The Slatest

“Chinese Nobel” Awarded to Dictator and Mass Murderer Robert Mugabe

Zimbabwe’s President Robert Mugabe in Pretoria, South Africa, on April 8, 2015. 

Photo by Stefan Heunis/AFP/Getty Images

This year’s Confucius Peace Prize, which bills itself as the Chinese rejoinder to the Nobel, was recently awarded to Zimbabwean dictator and mass murderer Robert Mugabe—a move very much in keeping with the prize’s tradition.

The Confucius Prize was established by a Hong Kong–based group in 2010 as a response to the Nobel Peace Prize awarded to imprisoned Chinese dissident Liu Xiaobo. The first prize that same year was given to Taiwanese President Lien Chan, an advocate of closer ties between Taiwan and the mainland. While the organizers of the award honoring the Chinese “viewpoint of peace” claimed to be acting in coordination with the Chinese government when the prize was first created, they were rebuked by the culture ministry in Beijing, which has distanced itself from the award. Something of a trolling exercise, the prize certainly gets a lot more attention abroad than in China.

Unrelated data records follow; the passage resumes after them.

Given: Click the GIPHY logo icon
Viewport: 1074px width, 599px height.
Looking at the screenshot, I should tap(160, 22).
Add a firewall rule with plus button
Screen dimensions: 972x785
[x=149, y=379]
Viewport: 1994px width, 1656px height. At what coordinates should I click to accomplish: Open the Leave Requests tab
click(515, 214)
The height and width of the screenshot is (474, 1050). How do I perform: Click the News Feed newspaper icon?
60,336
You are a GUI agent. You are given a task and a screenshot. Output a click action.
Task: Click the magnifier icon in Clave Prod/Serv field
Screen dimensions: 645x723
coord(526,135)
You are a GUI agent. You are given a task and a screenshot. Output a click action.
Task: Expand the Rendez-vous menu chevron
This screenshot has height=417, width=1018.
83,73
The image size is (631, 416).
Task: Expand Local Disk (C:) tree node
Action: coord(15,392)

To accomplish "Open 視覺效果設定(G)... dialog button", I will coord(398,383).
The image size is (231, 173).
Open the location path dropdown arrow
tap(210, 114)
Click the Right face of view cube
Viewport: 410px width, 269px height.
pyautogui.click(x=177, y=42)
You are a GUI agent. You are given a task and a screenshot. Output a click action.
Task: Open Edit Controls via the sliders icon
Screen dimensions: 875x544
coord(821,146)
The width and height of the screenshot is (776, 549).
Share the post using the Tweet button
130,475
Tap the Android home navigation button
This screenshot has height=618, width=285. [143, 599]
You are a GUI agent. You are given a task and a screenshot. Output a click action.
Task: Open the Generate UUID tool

Undeterred, they gave the honor to Vladimir Putin in 2011. Other awardees have included Kofi Annan and agricultural scientist Yuan Longping, who shared it in 2012; Chinese Zen master Yi Cheng in 2013, and human rights hero Fidel Castro last year.

Mugabe’s family controversially owns a luxury villa in Hong Kong and his daughter studied there. China has also been a significant investor in Zimbabwe, though less so lately. Mugabe will be officially given the award at a ceremony in December (if he chooses to attend). The prize is nearly $80,000.

The onetime revolutionary leader has been implicated in a number of human rights atrocities. Those include the Matabeleland massacres in the 1980s, in which North Korean–trained Zimbabwean troops killed more than 20,000 Ndebele civilians, and the campaign of violence following the disputed election of 2008 in which as many as 200 people were killed and thousands tortured and displaced. Mugabe is the subject of financial sanctions and travel bans by the United States and the European Union.

According to Qiao Wei, the poet who leads the judging committee, Mugabe embodies the idea that “the 21st-century interpretation of Confucianism is ‘universal harmony in the world,’” and has “brought benefit to the people of Zimbabwe,” which would be news to them.